E i rapporti tra noi Professori e Lui? Come in famiglia.

Tra il Vescovo, il Fondatore e l'Animatore della Scuola c'è identità assoluta, sono sempre tutti e tre perfettamente d'accordo. Quando qualcuno di voi – leggete il sottoscritto – ha da ridire, il Vescovo lo aiuta a comprendere il Fondatore o viceversa.

Ecco il modo con cui mi sono rivolto a Lui: "Prego Vostra Eccellenza di voler intervenire per me presso l'illustre Fondatore, Ministro e Gestore della Nostra Scuola, il quale, per provvidenziale combinazione, porta il Vostro stesso nome "...

Ci rise sopra.

Ancora Pasqualino: la scuola per la promozione sociale

Devo a Monsignor Antonio Tedde gli anni più belli della mia pur modesta attività scolastica: a lui e a tutta una splendida umanità sarda, in particolare alla gioventù studentesca di cui ebbi il privilegio d'essere insegnante di filosofia nelle scuole vescovili di Ales e San Gavino Monreale.
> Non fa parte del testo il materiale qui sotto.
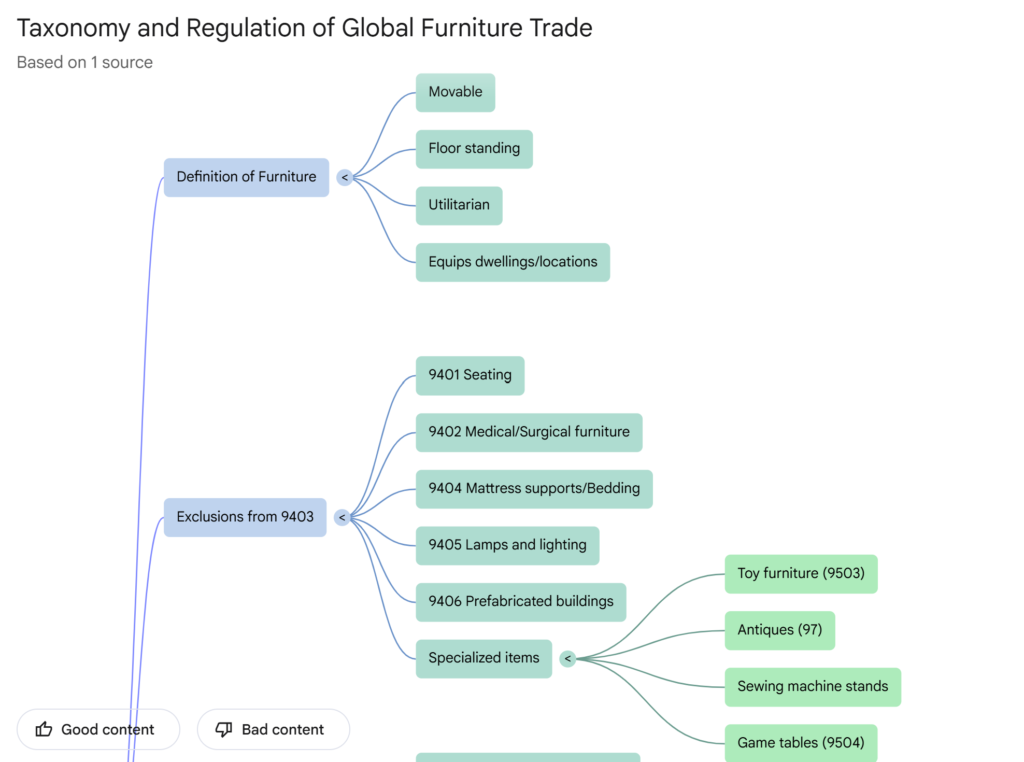Collapse the Definition of Furniture branch
Screen dimensions: 1024x762
coord(344,178)
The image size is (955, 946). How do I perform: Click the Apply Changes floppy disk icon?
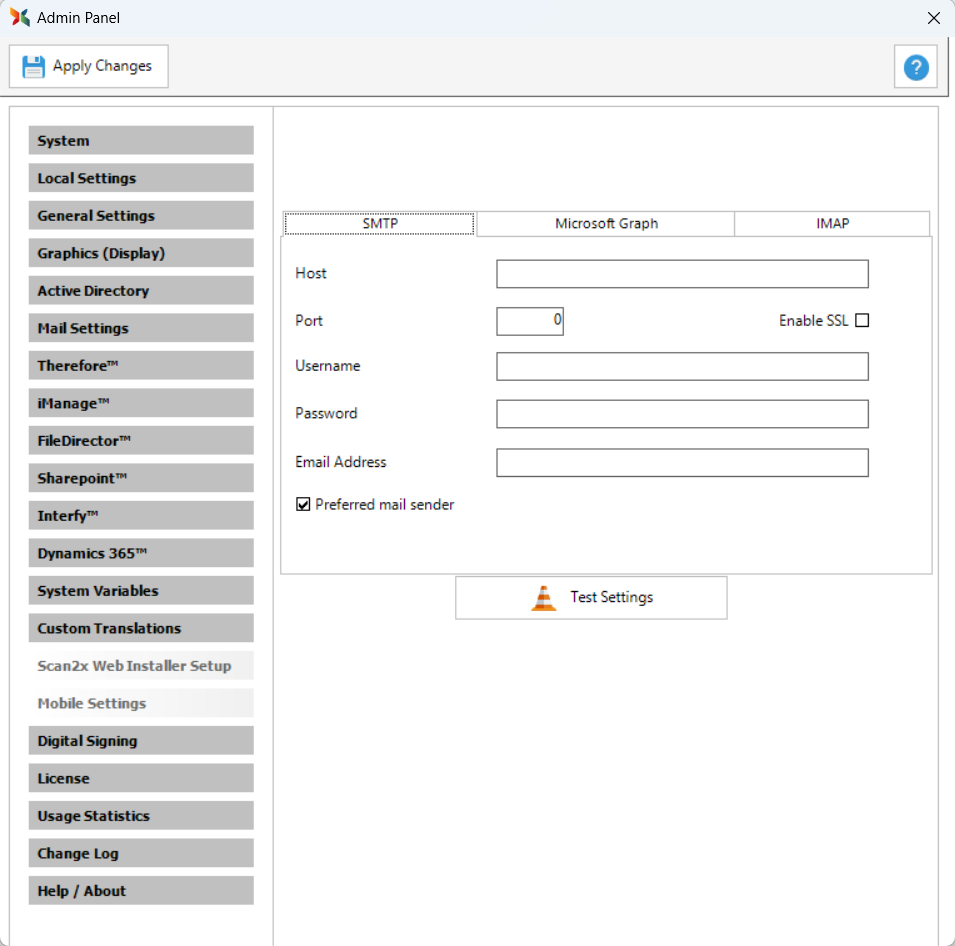(34, 67)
Si era agli inizi degli anni cinquanta, uno di quei periodi in cui ogni cosa, comprese le difficoltà, sembrano cooperare nel senso di una certa luce e gioia.

Di Monsignor Tedde si era occupata la stampa come del Vescovo intraprendente che tra l'altro era "disceso nelle miniere", gesto che allora parve una specie di catabasi ad inferos, un'audace discesa nell'inferno del lavoro più sofferto. Volentieri accorsi al suo invito. Mi attrasse il suo spirito pioneristico, il fatto che avesse istituito scuole medie e superiori laddove lo Stato non sarebbe arrivato che molto più tardi, e confusamente. In particolare, m'interessò la nuova metodologia di quelle sue scuole fondate sulla "pedagogia perenne" del cristianesimo, in sintonia spontanea con le ricerche e sperimentazioni svolte dalla Scuola Italiana Moderna di Brescia, cui avrei collaborato. Ricordo che alla stazione di San Gavino venne a ricevermi il professor Pietro Mudu, preside della scuola vescovile "Beata Vergine della Speranza", persona di straordinaria nobiltà d'animo, geniale e poi amico carissimo. Quando Monsignor Tedde mi vide, "Ma tu, gigante come sei, dovresti chiamarti PasquaIone, non Pasqualino", scherzò. Rideva fanciullescamente a ogni propria battuta umoristica, che da sé giudicava "Buona, questa!", con un filino di quell'autorevole sacra compiacenza, che nella Genesi è di Dio a ogni cosa creata. Sì, era un fanciullone, con grandi virtù e qualche piccolo capriccio, che l'avvocato del diavolo tirerà fuori al processo per l'auspicabile beatificazione, su cui quel caro Vescovo dal Cielo non mancherà di far piovere la propria "buona" battutina: giusta la convinzione dei mistici chassidim secondo i quali le barzellette più belle vengono direttamente dal Paradiso. (Fortunato Pasqualino in Ricordo di Mons. Antonio Tedde vescovo di Ales, 1992).

***

Scrivo queste note mentre continuano a giungere, drammatiche, le notizie da Kiev e dalla Ucraina tutta. Sia maledetto chi ha scatenato l’inferno ed ha provocato la morte e la sofferenza di tanti innocenti. (Ed ancora una volta abbiamo la plateale dimostrazione della nullità liberale degli esponenti della destra italiana, pagana e imbrogliona, da cui insistenti sono venuti, negli anni, gli accarezzamenti ad un pericoloso dittatore nato).